Sánchez desafía al Supremo al ratificar a su fiscal general
En una democracia mínimamente aseada, si el Tribunal Supremo acusa al fiscal general del Estado de desvío de poder -que es exactamente lo que hizo el alto tribunal al anular el ascenso a fiscal de sala de Dolores Delgado promovido por Álvaro García Ortiz-, lo lógico y consecuente sería que el máximo responsable del Ministerio Público presentara de inmediato su dimisión o, en su defecto, que el presidente del Gobierno procediera a su destitución. Pero en esta España, donde el socialcomunismo se está llevando por delante la separación de poderes y el mismo Estado de Derecho, no ha ocurrido ni una cosa ni la otra. Álvaro García Ortiz no ha dimitido y Pedro Sánchez, lejos de destituirle, lo mantendrá en el cargo. Su nombramiento se hará efectivo en el próximo Consejo de Ministros. Todo un gesto del jefe del Ejecutivo que revela hasta qué punto está dispuesto a plantarle cara al poder judicial.

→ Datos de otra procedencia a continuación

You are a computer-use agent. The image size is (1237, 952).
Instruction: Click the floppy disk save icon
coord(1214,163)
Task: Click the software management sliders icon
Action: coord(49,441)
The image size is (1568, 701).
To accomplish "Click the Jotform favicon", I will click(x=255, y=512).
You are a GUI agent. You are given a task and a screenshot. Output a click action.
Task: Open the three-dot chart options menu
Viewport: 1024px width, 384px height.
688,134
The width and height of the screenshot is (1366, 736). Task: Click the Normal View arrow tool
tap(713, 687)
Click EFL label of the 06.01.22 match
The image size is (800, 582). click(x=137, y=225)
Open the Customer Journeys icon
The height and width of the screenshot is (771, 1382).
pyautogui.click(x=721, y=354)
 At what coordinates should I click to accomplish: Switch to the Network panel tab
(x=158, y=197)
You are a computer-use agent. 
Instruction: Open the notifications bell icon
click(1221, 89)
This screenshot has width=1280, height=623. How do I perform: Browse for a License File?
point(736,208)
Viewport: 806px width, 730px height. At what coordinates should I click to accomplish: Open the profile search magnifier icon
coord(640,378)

El varapalo del Tribunal Supremo al fiscal general de Pedro Sánchez, del que, en suma, ha venido a decir que no cumple el principio de legalidad que debe guiar la acción de la Fiscalía General, es toda una impugnación a la forma arbitraria y discrecional con la que el mandado del presidente del Gobierno está actuando desde que sucediera en el cargo a Dolores Delgado, a quien elevó a la más alta categoría de la carrera fiscal saltándose todos los principios de mérito y capacidad. Que la Fiscalía ha dejado de ser del Estado para convertirse en la Fiscalía de Pedro es una evidencia que salta a la vista, aunque ahora el Tribunal Supremo lo ponga negro sobre blanco. Y el presidente del Gobierno ni se preocupa en ocultarlo. Todo lo contrario: aquel «¿De quién depende la Fiscalía? Del Gobierno. Pues eso» ha sido la única verdad incuestionable que Pedro Sánchez ha dicho desde que llegó a La Moncloa. En eso, y sólo en eso, Sánchez dijo la verdad y nada más que la verdad.